Would you please return the lines of the entries below starting at the line that has "The height and width of the screenshot is (676, 1548)." and ending at the line that has "Screen dimensions: 1280x720", both included, exactly as they are?
(Records for this task)
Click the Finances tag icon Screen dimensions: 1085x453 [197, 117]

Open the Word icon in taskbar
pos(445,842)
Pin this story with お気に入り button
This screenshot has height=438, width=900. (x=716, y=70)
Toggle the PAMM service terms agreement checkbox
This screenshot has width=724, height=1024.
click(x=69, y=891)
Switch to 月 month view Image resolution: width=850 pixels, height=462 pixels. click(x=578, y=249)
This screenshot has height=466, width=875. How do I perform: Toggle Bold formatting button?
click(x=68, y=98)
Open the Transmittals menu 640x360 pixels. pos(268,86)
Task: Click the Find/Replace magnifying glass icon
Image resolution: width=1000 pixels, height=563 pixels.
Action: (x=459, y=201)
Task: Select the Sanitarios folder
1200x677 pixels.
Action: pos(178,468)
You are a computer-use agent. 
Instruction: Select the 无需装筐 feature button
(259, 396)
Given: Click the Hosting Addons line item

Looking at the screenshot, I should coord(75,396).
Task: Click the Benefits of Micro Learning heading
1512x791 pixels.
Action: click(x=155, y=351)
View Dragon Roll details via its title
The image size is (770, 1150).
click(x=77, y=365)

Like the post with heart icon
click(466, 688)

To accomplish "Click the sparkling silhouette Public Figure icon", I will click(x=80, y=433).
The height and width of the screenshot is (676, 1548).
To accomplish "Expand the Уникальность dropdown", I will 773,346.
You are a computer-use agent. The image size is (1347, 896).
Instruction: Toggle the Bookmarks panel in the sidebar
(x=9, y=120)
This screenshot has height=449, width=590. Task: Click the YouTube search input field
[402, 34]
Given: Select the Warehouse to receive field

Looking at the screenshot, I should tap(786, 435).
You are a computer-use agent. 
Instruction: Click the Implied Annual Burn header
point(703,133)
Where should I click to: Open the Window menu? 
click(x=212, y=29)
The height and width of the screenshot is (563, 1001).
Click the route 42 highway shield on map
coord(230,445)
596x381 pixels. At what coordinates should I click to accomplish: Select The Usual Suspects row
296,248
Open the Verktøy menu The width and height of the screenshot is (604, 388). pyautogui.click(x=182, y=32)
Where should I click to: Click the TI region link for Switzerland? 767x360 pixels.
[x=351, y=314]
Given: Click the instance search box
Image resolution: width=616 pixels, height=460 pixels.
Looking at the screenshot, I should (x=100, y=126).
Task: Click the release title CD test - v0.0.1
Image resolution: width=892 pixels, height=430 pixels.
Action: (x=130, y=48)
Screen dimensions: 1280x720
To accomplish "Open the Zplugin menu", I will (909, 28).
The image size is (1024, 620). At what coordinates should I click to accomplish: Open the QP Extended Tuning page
(End Records for this task)
(Solution to this problem)
The height and width of the screenshot is (676, 1548).
To accomplish "Expand the Уникальность dropdown", I will 773,346.
You are a computer-use agent. The image size is (1347, 896).
Instruction: Toggle the Bookmarks panel in the sidebar
(x=9, y=120)
This screenshot has height=449, width=590. Task: Click the YouTube search input field
[402, 34]
Given: Select the Warehouse to receive field

Looking at the screenshot, I should tap(786, 435).
You are a computer-use agent. 
Instruction: Click the Implied Annual Burn header
point(703,133)
Where should I click to: Open the Window menu? 
click(x=212, y=29)
The height and width of the screenshot is (563, 1001).
Click the route 42 highway shield on map
coord(230,445)
596x381 pixels. At what coordinates should I click to accomplish: Select The Usual Suspects row
296,248
Open the Verktøy menu The width and height of the screenshot is (604, 388). pyautogui.click(x=182, y=32)
Where should I click to: Click the TI region link for Switzerland? 767x360 pixels.
[x=351, y=314]
Given: Click the instance search box
Image resolution: width=616 pixels, height=460 pixels.
Looking at the screenshot, I should (x=100, y=126).
Task: Click the release title CD test - v0.0.1
Image resolution: width=892 pixels, height=430 pixels.
Action: (x=130, y=48)
Screen dimensions: 1280x720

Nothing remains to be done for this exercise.